What are the four types of palliative care for social workers?
It is the role of social workers in palliative care to support individuals and families who are coping with serious illness, face immortality, are in the process of dying, or are grieving over the loss of a loved one. Palliative care social workers have the unique experience of helping people identify, then trying to answer, and live with questions about life and death.
Palliative care in social work focuses on helping patients to relieve their physical pain and suffering while continuing with life-prolonging medications and processes. Most patients are at home while receiving palliative care, while others are in palliative care departments at hospitals or palliative care centers.
Palliative care social workers address four different types of palliative care.
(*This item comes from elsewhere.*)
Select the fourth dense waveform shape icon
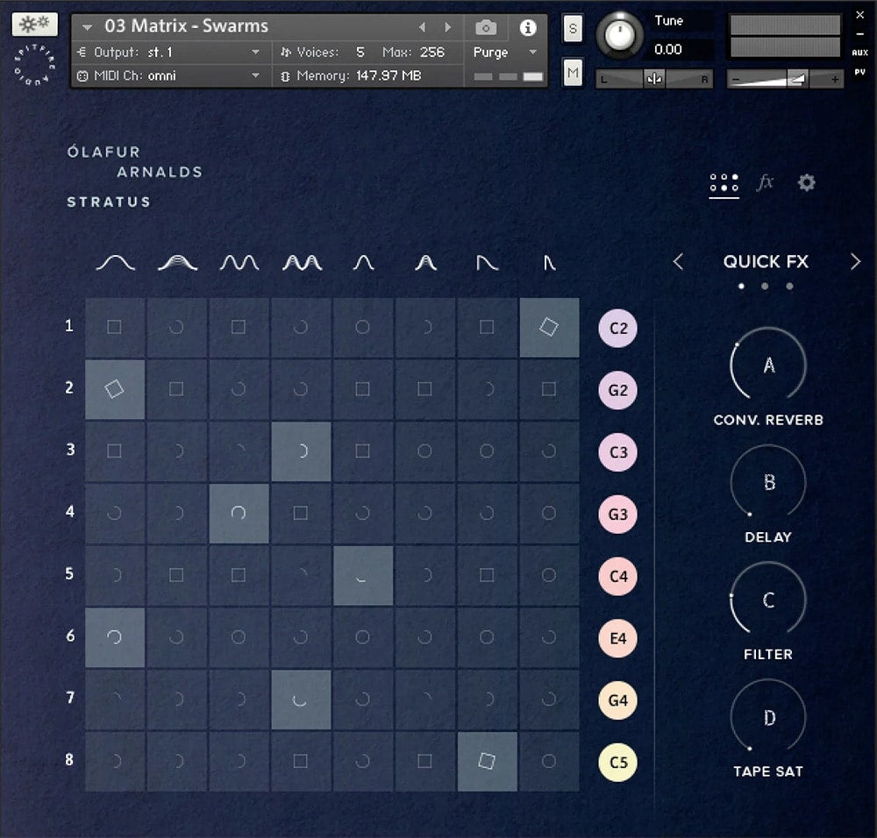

Those include:
- Physical: Social workers address a client’s physical state and help them through accepting their diagnosis until the end of their life or until they’re able to be cured.
- Mental: when people are dealing with a life-threatening physical issue, it wreaks havoc on their mental stability. Social workers can advocate for their clients to receive the mental health support that they need during palliative care.
- Social: another role of social workers is to address the social type of palliative care. This can mean working with the family and friends of the client to ensure that they are visiting the person and offering as much support as possible to that person. It can also mean helping the family members and friends of the patient to accept the patient’s diagnosis and to help them navigate how they can best support the person in palliative care.
- Spiritual: when someone is facing a possible terminal diagnosis, they may want and need spiritual guidance. Social workers can advocate for their clients to have pastors, priests, or other spiritual leaders visit the patient based on that patient’s belief system
What is the main function of palliative care work for social workers?
Palliative care can help improve the lives of patients who are facing serious illnesses. It can also help their family members and friends. Palliative care is centered around the prevention and relief of suffering by identifying, as well as assessing and treating, pain and other issues, including physical, psychosocial, and spiritual. The main function of palliative care for a social worker is to provide support for the patient as well as their family members as they cope with a serious illness that can possibly lead to death.
According to the National Association of Social Workers, a bachelor’s degree in social work is needed before a social worker can become a palliative care social worker. Graduates with a bachelor’s degree in social work can then take certification classes that specialize in palliative care. The social workers must also be licensed social workers to be able to enter the palliative care field. It is a very rewarding field as the social worker plays a large role in the patient’s life as well as in the lives of their family members and friends.